__SUPPLIED TEXT__
Workers from certain industries have been observed to suffer pulmonary damage after long-term exposure to thorium, although usually from levels higher than those found in the environment. Thorium is not known to cause birth defects or affect fertility in humans, but this has been observed in animal studies (25).
Ingesting large amounts of inorganic tin compounds can lead to stomach aches, anemia, and liver and kidney problems. Certain organotin compounds, if inhaled, ingested, or in contact with skin, can interfere with brain and nervous system function and even lead to death in severe cases (26).
Testing for Tungsten should be considered for individuals with symptoms like skin rashes, changes in lung function, or vision problems, particularly if they work in industries manufacturing tungsten-containing products.
Exposure to uranium primarily affects the kidneys and can lead to damage when ingested or inhaled. While uranium compounds can cause skin irritation, the health effects from natural and depleted uranium are chemical, not radiological (28).

__SUPPLIED INFORMATION__
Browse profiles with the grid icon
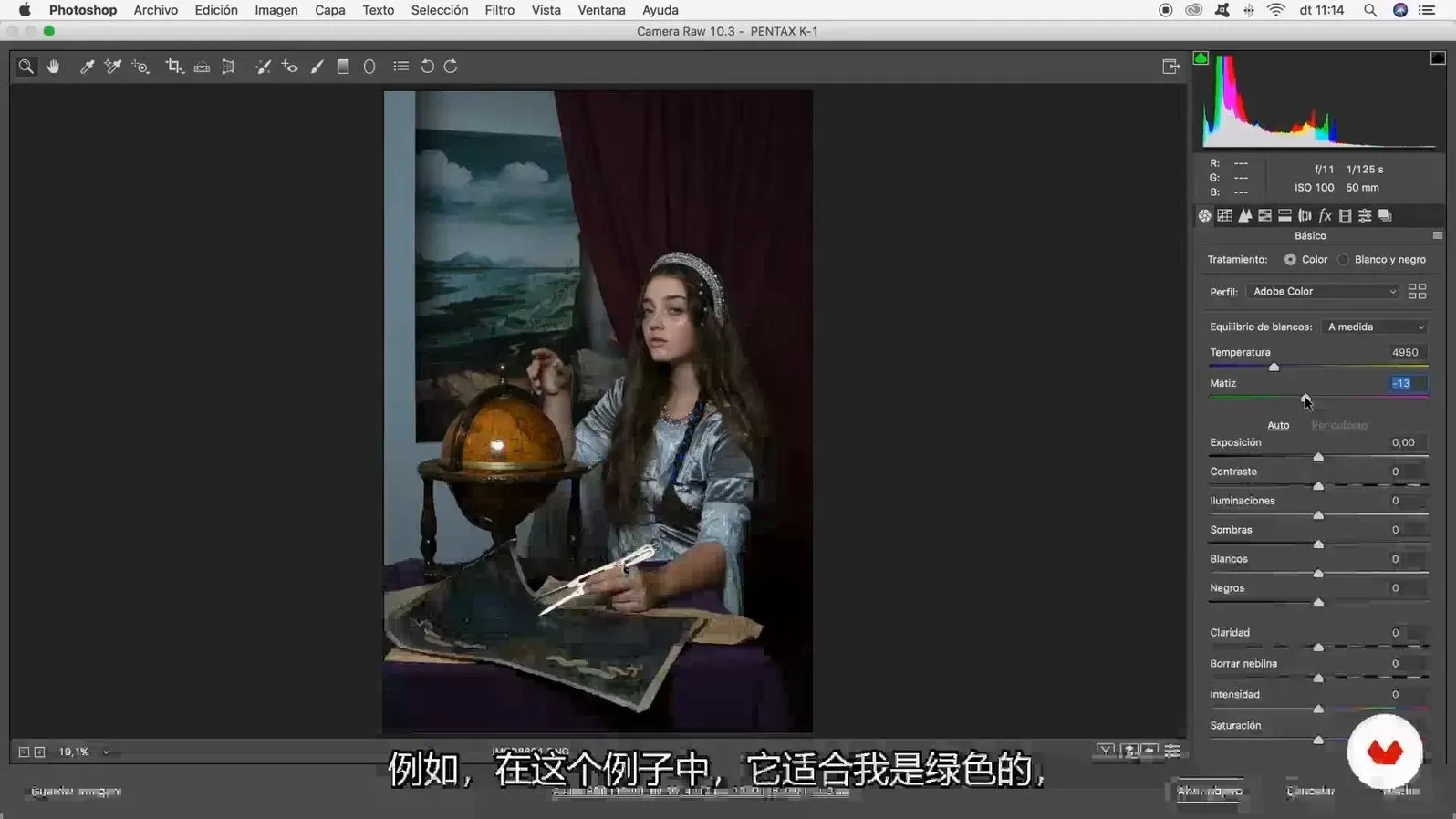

__LIST OF TASKS__
- 1) Answer these from the text on metal exposure:
(a) Which organs does uranium exposure mainly affect?
(b) What effects can come from ingesting large amounts of inorganic tin compounds?
(c) In what kind of studies have birth defects or fertility effects from thorium been observed?
- 2) Transcribe the text on metal exposure between "Workers from certain" and "animal studies (25).", inclusive.
- 3) List every metal whose health effects the text on metal exposure discusses.
The material has no connection to the text on metal exposure.

__RESPONSES IN ORDER__
- 1)
(a) The kidneys.
(b) Stomach aches, anemia, and liver and kidney problems.
(c) Animal studies.

- 2)
Workers from certain industries have been observed to suffer pulmonary damage after long-term exposure to thorium, although usually from levels higher than those found in the environment. Thorium is not known to cause birth defects or affect fertility in humans, but this has been observed in animal studies (25).

- 3) Thorium, tin, tungsten, uranium